First of all, many forex investors were disappointed by the outcome of the ECB meeting as they were anticipating a new rate hike as soon as June or July while Trichet, the current ECB president, remained vague over the timing of the next rate increase. As expected, he repeatedly warned against inflationary pressures in the eurozone, but he avoided however his key “strong vigilance” langage over a rate hike, a langage that many regard as a strong signal of imminent change in the monetary policy. During the press conference that followed the decision, Trichet also expressed his agreement with the US authorities that, supposedly, pursue a strong dollar policy.
An important Euro sell-off that followed these declarations intensified on Friday after EU finance ministers from the eurozone’s largest economies met for a rather secret meeting in Luxembourg. This mini-summit fed rumours that Greece could exit the eurozone very soon. Juncker and Papaconstantinou, who were present at the meeting, have dismissed of course these rumours but an extension to the repayment would certainly be on the agenda of the Eurogroup next 16th May.

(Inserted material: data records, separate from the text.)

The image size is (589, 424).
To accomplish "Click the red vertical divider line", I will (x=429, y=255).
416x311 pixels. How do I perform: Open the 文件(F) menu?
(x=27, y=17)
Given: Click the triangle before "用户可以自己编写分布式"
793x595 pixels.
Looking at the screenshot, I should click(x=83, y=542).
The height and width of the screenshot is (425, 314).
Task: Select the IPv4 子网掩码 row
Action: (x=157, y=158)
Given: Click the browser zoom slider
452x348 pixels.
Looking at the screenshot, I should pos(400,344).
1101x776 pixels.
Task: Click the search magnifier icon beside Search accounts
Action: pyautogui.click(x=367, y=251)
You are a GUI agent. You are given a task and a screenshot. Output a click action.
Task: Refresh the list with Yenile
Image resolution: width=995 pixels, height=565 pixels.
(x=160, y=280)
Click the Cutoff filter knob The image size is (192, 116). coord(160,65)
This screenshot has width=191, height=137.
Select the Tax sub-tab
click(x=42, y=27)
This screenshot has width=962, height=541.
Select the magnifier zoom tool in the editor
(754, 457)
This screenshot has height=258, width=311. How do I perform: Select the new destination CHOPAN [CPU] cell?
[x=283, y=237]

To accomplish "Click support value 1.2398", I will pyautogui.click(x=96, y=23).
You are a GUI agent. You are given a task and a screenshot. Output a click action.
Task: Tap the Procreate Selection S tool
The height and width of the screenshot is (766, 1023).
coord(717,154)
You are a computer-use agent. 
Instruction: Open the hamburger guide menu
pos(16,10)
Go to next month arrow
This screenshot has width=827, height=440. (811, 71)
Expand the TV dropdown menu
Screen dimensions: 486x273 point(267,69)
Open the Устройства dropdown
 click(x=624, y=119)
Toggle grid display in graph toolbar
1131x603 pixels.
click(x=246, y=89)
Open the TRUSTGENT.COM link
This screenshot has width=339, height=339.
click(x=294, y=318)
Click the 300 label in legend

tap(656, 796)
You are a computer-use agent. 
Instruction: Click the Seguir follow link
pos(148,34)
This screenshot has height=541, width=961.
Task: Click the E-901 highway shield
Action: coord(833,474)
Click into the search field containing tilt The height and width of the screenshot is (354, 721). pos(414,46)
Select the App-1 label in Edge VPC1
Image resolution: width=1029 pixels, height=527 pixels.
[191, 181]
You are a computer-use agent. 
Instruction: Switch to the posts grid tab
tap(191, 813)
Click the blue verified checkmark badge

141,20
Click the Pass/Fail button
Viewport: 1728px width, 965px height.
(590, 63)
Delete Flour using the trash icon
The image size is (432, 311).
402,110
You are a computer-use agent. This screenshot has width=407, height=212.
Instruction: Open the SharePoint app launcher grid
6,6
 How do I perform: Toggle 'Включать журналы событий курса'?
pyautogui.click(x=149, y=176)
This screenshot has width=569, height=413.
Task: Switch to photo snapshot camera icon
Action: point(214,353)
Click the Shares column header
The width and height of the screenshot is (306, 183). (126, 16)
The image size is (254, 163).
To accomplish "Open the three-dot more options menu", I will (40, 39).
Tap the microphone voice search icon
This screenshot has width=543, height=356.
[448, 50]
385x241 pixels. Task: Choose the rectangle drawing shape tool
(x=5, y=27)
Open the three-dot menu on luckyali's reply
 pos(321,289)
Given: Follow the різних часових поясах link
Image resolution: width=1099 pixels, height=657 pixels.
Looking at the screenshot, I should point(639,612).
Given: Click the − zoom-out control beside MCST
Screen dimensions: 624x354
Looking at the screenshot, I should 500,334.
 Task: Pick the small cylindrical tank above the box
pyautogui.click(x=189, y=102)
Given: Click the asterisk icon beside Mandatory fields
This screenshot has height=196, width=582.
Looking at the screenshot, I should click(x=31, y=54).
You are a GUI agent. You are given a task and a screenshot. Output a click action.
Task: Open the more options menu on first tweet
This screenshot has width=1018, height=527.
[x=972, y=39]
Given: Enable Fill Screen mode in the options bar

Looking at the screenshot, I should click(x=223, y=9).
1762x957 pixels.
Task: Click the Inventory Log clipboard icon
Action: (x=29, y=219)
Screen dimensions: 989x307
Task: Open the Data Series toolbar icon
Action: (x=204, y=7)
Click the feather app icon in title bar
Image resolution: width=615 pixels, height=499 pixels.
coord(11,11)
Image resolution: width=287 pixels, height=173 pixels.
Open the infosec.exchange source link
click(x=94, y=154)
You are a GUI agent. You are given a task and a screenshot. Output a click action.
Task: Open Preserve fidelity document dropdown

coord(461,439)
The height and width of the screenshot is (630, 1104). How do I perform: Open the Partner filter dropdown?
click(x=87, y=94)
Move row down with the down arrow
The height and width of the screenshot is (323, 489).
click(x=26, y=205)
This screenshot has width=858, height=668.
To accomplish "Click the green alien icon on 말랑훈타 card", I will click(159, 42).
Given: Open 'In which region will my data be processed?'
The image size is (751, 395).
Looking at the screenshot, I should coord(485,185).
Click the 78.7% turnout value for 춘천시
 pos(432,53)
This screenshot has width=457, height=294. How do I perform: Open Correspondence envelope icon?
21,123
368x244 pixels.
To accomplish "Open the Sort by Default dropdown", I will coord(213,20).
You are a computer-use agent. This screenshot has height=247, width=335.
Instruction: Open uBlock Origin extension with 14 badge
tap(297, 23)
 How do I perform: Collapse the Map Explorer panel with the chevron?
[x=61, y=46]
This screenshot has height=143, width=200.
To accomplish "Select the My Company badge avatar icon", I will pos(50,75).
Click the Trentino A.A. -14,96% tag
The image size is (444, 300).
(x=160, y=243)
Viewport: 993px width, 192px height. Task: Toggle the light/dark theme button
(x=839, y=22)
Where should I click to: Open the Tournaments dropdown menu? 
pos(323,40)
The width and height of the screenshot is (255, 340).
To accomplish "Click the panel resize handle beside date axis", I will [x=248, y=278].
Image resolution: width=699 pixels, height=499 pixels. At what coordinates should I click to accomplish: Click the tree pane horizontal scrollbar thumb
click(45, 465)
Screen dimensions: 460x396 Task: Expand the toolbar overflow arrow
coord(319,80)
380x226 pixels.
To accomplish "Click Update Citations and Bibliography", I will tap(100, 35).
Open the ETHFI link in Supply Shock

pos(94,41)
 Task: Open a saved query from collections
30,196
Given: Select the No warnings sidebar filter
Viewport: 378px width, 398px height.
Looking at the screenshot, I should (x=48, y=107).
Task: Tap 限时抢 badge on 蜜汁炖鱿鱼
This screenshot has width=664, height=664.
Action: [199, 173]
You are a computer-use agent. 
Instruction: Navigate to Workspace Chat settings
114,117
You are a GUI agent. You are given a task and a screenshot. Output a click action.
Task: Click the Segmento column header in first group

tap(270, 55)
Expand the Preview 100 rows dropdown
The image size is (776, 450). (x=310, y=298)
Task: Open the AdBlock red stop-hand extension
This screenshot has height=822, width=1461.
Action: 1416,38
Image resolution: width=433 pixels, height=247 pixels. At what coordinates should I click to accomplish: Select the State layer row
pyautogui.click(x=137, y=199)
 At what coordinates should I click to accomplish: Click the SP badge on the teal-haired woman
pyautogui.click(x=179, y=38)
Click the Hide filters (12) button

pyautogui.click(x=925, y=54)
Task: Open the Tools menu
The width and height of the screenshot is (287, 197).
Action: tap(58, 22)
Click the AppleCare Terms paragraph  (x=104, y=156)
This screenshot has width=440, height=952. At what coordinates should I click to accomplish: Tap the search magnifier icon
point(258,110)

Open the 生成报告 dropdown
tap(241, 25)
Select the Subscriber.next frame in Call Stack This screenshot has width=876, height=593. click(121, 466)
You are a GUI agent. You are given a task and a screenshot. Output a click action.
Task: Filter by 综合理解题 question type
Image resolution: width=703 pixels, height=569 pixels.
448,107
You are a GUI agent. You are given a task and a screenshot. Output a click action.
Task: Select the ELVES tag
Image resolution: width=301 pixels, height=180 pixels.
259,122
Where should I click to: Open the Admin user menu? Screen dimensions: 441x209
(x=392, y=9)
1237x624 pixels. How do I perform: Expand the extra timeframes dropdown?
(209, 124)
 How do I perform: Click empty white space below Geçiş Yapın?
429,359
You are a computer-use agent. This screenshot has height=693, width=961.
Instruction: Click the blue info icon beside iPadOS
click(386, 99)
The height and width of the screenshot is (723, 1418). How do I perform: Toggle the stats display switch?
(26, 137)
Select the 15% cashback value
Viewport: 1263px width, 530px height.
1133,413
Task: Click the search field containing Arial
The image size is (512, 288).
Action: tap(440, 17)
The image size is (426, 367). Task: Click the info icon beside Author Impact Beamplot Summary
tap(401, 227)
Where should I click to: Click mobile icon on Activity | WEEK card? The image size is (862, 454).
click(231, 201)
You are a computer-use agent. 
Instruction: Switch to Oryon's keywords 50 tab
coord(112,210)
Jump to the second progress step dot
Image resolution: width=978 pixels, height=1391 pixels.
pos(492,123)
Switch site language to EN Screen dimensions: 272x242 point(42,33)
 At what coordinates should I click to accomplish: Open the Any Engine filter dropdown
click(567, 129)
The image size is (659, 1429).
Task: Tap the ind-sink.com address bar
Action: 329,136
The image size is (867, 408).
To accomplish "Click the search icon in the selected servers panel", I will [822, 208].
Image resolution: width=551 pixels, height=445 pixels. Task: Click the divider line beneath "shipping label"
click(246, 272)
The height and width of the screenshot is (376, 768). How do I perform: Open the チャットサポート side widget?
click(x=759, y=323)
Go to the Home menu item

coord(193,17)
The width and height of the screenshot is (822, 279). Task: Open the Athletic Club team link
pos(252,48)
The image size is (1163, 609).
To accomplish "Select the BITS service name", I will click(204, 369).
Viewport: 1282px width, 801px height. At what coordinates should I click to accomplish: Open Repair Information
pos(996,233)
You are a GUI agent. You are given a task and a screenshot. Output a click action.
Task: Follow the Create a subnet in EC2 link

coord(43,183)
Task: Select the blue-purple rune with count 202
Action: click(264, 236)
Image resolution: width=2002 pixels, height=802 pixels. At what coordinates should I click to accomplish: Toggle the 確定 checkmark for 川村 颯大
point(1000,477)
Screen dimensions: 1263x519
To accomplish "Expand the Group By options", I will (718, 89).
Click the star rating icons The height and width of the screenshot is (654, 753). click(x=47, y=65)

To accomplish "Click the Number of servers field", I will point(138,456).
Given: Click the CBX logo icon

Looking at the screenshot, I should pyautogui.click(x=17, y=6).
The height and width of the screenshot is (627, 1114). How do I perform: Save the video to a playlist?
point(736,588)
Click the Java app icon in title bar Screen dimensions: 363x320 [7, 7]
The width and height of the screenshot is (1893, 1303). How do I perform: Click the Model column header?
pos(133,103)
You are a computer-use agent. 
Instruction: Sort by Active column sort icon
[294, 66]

USD benefits from strong US payrolls
In the US, positive payrolls have also contributed to the Dollar’s recovery during last week’s sessions, indicating that the US economy has generated more jobs than expected in April. Non-farm payrolls registered the largest gain in 11-months while the private jobs sector showed its largest gain since February 2006.
The majors at a glance
For this week, it is hard to tell which currency will benefit from the actual volatility on the forex market. The yen seems to be heading once again towards the levels over which the BoJ decided to intervene last 18th March. However, we don’t think that this new increase in the Japanese currency will go over 79.50 for this week and we anticipate an increase towards 81.70/82.50.
The Swiss franc seems to be the only alternative for those who want to protect themselves from risks and the parity should continue its short term decline. The correction we were anticipating last week after testing the 0.8550 should continue up till 0.8860 before a new fall towards 0.8460. The EUR/USD seems to have found support at 1.2580 and a rise above 1.2700 seems more likely. Over the coming day, the should continue to experience fluctuation and we don’t rule out a fall as low as 1.4150 if the parity doesn’t manage to go over 1.4550/1.4650 in the coming days.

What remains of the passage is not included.